**TASK DESCRIPTION:**
Start at the line below containing "Switch to the General" and stop at the line containing "Task: Open the browser extensions puzzle icon". Repeat every line of that stretch exactly, and nothing outside it.
◇ ◇ ◇ ◇ ◇
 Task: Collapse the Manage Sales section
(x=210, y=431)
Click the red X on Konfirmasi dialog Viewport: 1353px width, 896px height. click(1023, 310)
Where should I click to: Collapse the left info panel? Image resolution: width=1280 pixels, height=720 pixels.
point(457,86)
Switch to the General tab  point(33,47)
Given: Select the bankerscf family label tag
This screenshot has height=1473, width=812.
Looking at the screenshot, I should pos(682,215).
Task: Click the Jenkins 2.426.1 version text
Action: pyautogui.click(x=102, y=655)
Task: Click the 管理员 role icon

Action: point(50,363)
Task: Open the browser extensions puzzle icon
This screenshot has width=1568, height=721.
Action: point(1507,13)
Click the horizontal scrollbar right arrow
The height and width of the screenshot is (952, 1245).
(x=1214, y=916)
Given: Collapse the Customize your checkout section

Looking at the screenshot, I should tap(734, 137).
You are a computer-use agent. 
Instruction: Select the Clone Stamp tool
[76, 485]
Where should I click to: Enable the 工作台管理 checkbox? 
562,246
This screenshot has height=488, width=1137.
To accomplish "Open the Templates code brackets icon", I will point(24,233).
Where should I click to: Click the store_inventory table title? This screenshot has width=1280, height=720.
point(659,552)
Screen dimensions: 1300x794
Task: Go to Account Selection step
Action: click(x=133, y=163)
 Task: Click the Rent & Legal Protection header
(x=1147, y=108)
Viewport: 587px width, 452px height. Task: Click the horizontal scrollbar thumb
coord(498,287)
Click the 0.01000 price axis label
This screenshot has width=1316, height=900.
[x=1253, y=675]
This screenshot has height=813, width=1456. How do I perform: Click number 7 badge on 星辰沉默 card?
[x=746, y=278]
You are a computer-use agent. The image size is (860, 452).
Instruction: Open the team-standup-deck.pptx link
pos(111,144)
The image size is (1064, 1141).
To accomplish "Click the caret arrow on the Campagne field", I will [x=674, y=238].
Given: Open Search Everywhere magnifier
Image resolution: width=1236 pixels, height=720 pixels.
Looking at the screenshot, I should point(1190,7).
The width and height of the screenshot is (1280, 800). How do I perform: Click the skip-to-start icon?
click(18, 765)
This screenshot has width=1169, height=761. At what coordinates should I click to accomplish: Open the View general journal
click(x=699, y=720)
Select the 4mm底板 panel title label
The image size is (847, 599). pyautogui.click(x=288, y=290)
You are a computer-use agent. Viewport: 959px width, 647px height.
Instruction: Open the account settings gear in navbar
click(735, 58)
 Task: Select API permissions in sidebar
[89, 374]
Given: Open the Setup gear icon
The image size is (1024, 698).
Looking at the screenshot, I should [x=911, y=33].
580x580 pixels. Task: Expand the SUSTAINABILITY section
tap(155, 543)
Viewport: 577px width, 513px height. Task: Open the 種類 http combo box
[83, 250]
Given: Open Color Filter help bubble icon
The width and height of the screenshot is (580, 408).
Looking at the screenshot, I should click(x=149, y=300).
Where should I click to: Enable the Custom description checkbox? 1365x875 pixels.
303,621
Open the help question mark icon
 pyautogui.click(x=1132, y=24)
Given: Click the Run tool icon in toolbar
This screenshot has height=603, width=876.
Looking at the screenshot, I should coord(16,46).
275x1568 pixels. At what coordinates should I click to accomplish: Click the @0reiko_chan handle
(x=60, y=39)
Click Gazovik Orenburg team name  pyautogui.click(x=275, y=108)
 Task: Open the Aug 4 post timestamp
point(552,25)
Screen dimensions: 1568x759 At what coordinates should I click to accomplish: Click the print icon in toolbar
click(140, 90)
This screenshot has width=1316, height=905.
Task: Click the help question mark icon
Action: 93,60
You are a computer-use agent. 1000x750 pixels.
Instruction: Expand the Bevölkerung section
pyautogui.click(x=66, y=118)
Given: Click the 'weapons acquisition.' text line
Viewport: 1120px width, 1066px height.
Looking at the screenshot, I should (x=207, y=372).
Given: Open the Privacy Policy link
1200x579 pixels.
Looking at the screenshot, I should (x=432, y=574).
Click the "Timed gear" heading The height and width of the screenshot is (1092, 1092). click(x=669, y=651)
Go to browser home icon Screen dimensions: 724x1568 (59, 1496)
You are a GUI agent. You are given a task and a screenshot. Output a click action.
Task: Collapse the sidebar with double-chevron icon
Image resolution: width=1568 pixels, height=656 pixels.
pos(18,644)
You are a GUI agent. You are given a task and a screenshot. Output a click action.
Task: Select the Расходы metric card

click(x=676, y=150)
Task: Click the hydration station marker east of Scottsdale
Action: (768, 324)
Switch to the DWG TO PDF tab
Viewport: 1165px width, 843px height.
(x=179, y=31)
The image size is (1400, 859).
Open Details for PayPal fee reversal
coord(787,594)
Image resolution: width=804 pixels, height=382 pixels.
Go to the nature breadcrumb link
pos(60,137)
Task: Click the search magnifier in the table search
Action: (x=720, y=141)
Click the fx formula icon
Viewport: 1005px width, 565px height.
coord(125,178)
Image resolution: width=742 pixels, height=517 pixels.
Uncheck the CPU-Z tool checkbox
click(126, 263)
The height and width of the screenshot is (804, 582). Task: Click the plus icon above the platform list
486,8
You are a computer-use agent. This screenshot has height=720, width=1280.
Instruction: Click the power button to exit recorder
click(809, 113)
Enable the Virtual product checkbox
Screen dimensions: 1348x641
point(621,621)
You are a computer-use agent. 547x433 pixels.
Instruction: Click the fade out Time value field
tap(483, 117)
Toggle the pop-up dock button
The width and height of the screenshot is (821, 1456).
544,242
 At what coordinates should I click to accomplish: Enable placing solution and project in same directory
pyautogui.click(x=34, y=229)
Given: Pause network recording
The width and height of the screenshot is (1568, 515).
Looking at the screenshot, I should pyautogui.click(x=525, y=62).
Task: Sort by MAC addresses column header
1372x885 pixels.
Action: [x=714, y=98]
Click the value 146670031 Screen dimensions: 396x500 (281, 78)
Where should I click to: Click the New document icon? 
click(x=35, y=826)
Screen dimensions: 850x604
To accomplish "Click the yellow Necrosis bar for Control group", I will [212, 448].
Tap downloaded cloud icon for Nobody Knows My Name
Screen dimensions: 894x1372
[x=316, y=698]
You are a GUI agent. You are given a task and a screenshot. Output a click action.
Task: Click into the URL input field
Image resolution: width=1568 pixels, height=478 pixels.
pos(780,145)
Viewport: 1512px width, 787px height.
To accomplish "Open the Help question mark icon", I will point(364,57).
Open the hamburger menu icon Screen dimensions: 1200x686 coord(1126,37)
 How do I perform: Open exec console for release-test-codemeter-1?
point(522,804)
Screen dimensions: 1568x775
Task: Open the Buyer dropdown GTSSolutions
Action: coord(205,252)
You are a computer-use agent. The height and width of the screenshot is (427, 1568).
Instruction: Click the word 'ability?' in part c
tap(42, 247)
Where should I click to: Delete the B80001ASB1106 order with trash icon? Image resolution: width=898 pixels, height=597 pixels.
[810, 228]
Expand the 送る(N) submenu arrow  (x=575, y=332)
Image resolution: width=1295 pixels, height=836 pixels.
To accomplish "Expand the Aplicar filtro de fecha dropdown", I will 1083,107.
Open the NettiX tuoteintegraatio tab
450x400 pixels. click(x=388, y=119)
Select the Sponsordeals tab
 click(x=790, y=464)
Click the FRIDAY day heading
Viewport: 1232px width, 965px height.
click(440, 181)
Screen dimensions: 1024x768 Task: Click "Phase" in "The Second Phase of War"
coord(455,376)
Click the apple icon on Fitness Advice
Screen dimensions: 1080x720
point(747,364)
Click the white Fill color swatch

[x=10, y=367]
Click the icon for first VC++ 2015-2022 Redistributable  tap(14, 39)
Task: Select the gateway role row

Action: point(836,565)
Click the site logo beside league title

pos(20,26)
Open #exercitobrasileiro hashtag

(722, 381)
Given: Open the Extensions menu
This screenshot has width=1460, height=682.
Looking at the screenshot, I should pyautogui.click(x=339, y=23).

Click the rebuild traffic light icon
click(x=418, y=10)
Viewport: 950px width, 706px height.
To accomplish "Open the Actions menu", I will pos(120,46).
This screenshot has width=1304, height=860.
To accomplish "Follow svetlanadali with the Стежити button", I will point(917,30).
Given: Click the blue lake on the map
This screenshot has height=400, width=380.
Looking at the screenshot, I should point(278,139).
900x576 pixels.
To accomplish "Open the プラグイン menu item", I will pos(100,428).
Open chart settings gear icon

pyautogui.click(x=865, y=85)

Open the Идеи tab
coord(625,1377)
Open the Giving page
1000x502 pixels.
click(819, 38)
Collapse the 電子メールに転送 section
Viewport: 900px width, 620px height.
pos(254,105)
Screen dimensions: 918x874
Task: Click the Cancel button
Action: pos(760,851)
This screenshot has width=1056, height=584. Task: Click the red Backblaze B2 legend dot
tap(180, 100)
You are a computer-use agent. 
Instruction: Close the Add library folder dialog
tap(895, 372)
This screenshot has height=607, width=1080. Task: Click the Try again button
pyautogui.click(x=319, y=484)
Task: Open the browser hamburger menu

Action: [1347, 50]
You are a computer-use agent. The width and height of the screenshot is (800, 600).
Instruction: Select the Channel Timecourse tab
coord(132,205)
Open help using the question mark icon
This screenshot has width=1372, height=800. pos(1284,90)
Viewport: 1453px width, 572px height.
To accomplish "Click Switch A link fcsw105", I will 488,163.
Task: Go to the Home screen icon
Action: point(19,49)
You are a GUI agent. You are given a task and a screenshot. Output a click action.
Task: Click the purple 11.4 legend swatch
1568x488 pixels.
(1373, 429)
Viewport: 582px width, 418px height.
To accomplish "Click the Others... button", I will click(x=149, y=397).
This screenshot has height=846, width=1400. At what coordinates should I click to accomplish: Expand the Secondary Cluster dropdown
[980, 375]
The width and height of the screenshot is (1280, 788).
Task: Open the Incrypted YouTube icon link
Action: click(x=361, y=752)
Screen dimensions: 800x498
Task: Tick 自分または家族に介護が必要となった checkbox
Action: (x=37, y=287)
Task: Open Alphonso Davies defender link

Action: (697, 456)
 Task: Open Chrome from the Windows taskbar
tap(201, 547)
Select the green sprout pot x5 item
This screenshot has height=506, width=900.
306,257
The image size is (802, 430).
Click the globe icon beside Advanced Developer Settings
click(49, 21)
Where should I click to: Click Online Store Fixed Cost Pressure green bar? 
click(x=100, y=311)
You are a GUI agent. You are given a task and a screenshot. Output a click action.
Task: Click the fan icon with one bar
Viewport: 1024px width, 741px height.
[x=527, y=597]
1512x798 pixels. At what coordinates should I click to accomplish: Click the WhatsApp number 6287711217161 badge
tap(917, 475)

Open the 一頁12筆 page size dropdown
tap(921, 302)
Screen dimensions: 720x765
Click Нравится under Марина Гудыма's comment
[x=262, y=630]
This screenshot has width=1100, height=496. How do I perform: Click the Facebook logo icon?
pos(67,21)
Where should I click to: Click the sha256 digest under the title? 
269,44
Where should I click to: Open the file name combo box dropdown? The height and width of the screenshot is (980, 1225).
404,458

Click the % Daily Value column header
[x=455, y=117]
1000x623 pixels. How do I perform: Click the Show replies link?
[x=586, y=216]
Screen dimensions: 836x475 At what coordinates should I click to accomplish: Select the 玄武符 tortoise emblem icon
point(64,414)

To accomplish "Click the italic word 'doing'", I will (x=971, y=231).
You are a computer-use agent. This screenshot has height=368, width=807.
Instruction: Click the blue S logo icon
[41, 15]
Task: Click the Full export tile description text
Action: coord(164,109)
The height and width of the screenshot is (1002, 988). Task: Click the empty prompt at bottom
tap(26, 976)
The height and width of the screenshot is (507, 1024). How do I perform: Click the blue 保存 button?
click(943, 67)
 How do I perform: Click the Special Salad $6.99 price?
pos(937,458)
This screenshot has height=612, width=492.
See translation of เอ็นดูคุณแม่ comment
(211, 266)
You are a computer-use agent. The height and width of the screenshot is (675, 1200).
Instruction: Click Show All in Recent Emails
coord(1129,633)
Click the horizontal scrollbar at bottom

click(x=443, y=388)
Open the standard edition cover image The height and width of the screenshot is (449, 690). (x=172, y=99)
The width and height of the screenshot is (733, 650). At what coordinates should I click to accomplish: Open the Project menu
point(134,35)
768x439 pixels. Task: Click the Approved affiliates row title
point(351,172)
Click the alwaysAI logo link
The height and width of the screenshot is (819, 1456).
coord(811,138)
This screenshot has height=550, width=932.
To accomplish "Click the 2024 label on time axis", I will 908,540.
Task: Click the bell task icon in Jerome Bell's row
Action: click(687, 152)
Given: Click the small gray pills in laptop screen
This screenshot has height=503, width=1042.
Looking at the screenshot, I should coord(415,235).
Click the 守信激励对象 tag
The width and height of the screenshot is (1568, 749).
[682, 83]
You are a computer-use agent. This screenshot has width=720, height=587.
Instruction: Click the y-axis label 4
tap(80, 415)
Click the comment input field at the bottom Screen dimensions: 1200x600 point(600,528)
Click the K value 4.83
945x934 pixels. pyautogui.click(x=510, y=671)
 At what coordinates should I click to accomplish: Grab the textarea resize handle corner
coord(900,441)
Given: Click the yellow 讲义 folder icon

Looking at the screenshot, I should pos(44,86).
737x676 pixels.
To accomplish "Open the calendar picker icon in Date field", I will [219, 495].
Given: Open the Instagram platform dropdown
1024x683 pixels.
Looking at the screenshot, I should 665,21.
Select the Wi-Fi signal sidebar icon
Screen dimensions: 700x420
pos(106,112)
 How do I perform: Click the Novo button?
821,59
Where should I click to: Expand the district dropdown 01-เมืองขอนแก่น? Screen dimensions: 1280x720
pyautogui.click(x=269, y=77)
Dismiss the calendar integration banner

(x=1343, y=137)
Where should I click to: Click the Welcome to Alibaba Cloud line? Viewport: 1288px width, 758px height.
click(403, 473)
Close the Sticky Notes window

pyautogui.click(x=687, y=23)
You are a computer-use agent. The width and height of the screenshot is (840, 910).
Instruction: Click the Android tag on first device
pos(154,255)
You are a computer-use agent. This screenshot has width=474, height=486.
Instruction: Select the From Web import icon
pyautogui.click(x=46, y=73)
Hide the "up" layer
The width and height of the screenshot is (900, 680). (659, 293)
◇ ◇ ◇ ◇ ◇
**SOLUTION BELOW:**
Switch to the General tab  point(33,47)
Given: Select the bankerscf family label tag
This screenshot has height=1473, width=812.
Looking at the screenshot, I should pos(682,215).
Task: Click the Jenkins 2.426.1 version text
Action: pyautogui.click(x=102, y=655)
Task: Click the 管理员 role icon

Action: point(50,363)
Task: Open the browser extensions puzzle icon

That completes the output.